Dataset records »
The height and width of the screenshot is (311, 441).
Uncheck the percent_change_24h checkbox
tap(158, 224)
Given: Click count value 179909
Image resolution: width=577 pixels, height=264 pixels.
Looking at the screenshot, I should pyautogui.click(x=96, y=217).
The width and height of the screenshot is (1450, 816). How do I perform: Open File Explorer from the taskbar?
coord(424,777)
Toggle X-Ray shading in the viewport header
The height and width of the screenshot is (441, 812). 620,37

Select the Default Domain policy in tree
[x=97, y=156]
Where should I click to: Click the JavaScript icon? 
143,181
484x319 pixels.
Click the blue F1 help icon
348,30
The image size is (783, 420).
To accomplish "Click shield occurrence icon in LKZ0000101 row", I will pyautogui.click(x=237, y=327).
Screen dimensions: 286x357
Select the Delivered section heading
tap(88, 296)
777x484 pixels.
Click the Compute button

Task objective »
Return all of the data above verbatim, line for line, changing nothing and leaving nothing out.

Complete output »
The height and width of the screenshot is (311, 441).
Uncheck the percent_change_24h checkbox
tap(158, 224)
Given: Click count value 179909
Image resolution: width=577 pixels, height=264 pixels.
Looking at the screenshot, I should pyautogui.click(x=96, y=217).
The width and height of the screenshot is (1450, 816). How do I perform: Open File Explorer from the taskbar?
coord(424,777)
Toggle X-Ray shading in the viewport header
The height and width of the screenshot is (441, 812). 620,37

Select the Default Domain policy in tree
[x=97, y=156]
Where should I click to: Click the JavaScript icon? 
143,181
484x319 pixels.
Click the blue F1 help icon
348,30
The image size is (783, 420).
To accomplish "Click shield occurrence icon in LKZ0000101 row", I will pyautogui.click(x=237, y=327).
Screen dimensions: 286x357
Select the Delivered section heading
tap(88, 296)
777x484 pixels.
Click the Compute button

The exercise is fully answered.